» **RECORDS FOR THIS TASK**
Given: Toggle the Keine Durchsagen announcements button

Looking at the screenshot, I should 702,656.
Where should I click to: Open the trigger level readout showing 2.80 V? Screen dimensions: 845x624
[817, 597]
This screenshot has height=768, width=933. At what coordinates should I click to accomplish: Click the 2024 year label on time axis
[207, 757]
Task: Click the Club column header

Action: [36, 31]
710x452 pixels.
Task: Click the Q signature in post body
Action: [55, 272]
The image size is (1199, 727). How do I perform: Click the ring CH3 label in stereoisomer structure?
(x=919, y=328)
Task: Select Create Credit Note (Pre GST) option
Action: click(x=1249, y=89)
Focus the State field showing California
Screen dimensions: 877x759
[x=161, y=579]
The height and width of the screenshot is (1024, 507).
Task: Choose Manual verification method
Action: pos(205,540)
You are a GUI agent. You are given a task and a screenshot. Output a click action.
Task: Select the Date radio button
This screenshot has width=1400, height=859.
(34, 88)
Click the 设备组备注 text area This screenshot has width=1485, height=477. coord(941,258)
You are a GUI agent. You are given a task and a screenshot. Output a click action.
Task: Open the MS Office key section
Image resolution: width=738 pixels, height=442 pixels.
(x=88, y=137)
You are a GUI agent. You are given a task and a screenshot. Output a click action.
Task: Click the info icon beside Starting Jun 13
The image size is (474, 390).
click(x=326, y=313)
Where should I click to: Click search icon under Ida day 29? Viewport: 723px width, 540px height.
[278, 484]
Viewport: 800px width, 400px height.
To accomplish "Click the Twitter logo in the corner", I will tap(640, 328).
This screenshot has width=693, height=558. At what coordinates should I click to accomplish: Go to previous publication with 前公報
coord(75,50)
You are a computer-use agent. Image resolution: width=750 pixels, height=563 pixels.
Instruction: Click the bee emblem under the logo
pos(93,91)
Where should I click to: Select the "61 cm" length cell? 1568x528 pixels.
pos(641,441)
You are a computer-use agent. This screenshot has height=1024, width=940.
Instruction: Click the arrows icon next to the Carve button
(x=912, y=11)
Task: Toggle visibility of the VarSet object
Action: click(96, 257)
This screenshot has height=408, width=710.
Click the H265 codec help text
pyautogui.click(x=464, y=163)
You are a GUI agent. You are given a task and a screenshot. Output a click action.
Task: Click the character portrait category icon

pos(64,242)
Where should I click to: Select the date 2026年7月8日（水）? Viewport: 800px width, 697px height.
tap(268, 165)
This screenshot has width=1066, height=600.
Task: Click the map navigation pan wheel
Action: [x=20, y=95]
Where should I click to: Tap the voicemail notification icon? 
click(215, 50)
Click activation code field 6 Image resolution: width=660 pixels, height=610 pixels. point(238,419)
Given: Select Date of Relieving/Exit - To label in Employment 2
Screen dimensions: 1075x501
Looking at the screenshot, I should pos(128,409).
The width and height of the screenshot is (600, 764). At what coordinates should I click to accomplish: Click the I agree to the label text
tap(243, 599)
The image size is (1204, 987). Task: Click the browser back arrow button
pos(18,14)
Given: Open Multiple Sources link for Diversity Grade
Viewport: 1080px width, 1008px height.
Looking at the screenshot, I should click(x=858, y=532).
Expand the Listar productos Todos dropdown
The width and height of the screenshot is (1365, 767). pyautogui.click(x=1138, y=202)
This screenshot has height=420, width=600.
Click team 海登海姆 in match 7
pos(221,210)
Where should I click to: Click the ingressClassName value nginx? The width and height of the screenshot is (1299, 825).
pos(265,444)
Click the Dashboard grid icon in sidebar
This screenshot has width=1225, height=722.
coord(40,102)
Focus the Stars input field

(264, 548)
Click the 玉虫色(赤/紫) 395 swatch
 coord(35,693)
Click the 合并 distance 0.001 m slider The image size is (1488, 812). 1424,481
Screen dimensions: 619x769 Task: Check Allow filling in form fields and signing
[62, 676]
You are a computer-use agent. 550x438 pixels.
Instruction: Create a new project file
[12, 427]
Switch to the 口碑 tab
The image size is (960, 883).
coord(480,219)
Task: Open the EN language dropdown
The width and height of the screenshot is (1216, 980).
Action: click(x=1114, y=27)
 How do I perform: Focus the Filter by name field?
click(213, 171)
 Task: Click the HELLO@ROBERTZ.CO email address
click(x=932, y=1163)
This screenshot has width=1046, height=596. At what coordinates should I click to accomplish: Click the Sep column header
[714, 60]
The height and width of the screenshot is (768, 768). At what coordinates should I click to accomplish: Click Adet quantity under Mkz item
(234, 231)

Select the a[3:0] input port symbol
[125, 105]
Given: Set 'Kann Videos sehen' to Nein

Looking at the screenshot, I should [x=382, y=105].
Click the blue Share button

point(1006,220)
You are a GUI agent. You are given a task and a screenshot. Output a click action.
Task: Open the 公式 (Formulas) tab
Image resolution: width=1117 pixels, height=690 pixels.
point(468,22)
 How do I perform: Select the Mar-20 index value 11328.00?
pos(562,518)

» **WHAT YOU ARE ASKED TO DO**
Look through the entries above, and wherever a line holds the word "computer", copy it.

» **SOLUTION TO THIS TASK**
You are a computer-use agent. Image resolution: width=750 pixels, height=563 pixels.
You are a computer-use agent. This screenshot has height=1024, width=940.
You are a computer-use agent. 550x438 pixels.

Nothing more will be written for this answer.